NYT: “Oil Hidden in Shale Sets Off a Boom in Texas,” Thanks to Fracturing Technology
While most Americans were (rightfully) too busy over the Memorial Day weekend to grab a hard copy of Saturday’s New York Times, the paper ran a well-researched and balanced front-page article, written by Clifford Krauss, highlighting the impact that hydraulic fracturing – a 60-year-old oil and natural gas stimulation technology – is having on small, rural communities across South Texas, as well as for our nation’s energy security.
Under the headline “Oil Hidden in Shale Sets Off a Boom in Texas” (the online version goes with “Shale Boom in Texas Could Increase U.S. Oil Output”, which was featured on the Drudge Report), Krauss takes a deep look at the abundant, job-creating American oil resources that are being leveraged in South Texas from the Eagle Ford shale formation. This from the article:
Eagle Ford Background:
Until last year, the 17-mile stretch of road between this forsaken South Texas village and the county seat of Carrizo Springs was a patchwork of derelict gasoline stations and rusting warehouses.
Now the region is in the hottest new oil play in the country, with giant oil terminals and sprawling RV parks replacing fields of mesquite. More than a dozen companies plan to drill up to 3,000 wells around here in the next 12 months.
The Texas field, known as the Eagle Ford, is just one of about 20 new onshore oil fields that advocates say could collectively increase the nation’s oil output by 25 percent within a decade — without the dangers of drilling in the deep waters of the Gulf of Mexico or the delicate coastal areas off Alaska.

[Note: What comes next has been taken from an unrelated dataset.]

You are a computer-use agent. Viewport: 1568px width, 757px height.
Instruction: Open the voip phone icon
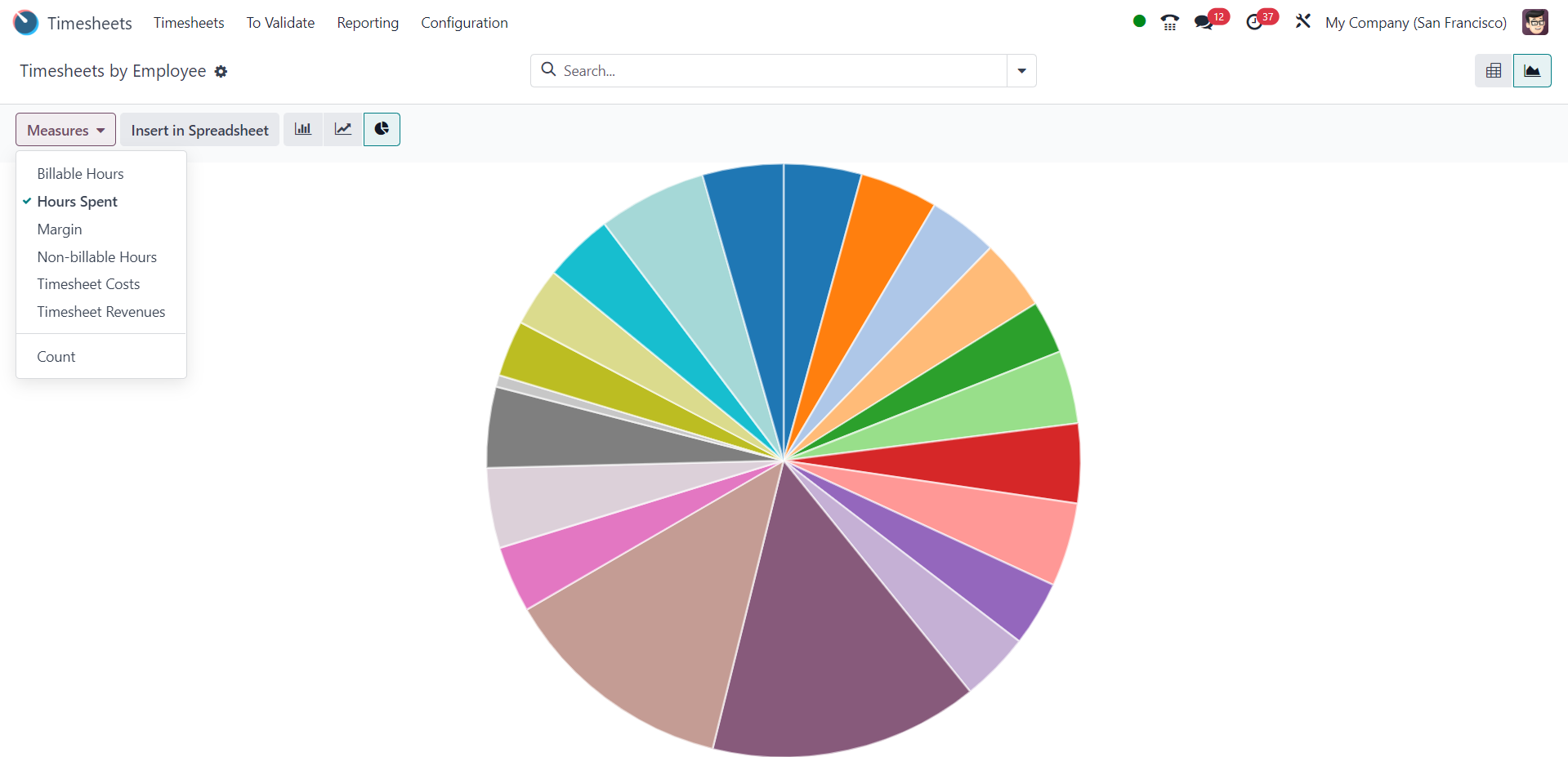click(1170, 23)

The technique, also called fracking, has been widely used in the last decade to unlock vast new fields of natural gas, but drillers only recently figured out how to release large quantities of oil, which flows less easily through rock than gas.
Onshore American Oil Production a Jobs Boon:
The companies estimate that the boom will create more than two million new jobs, directly or indirectly, and bring tens of billions of dollars to the states where the fields are located, which include traditional oil sites like Texas and Oklahoma, industrial stalwarts like Ohio and Michigan and even farm states like Kansas.
The oil rush is already transforming this impoverished area of Texas near the Mexican border, doubling real estate values in the last year and filling restaurants and hotels.
“That’s oil money,” said Bert Bell, a truck company manager, pointing to the new pickup truck he bought for his wife after making $525,000 leasing mineral rights around his family’s mobile home. “Oil money just makes life easier.”
“Oil money just makes life easier,” said Bert Bell, a truck company manager. He bought his wife a new pickup truck after making $525,000 leasing mineral rights around his family’s home and was able to replace retirement savings that had been lost during the recession.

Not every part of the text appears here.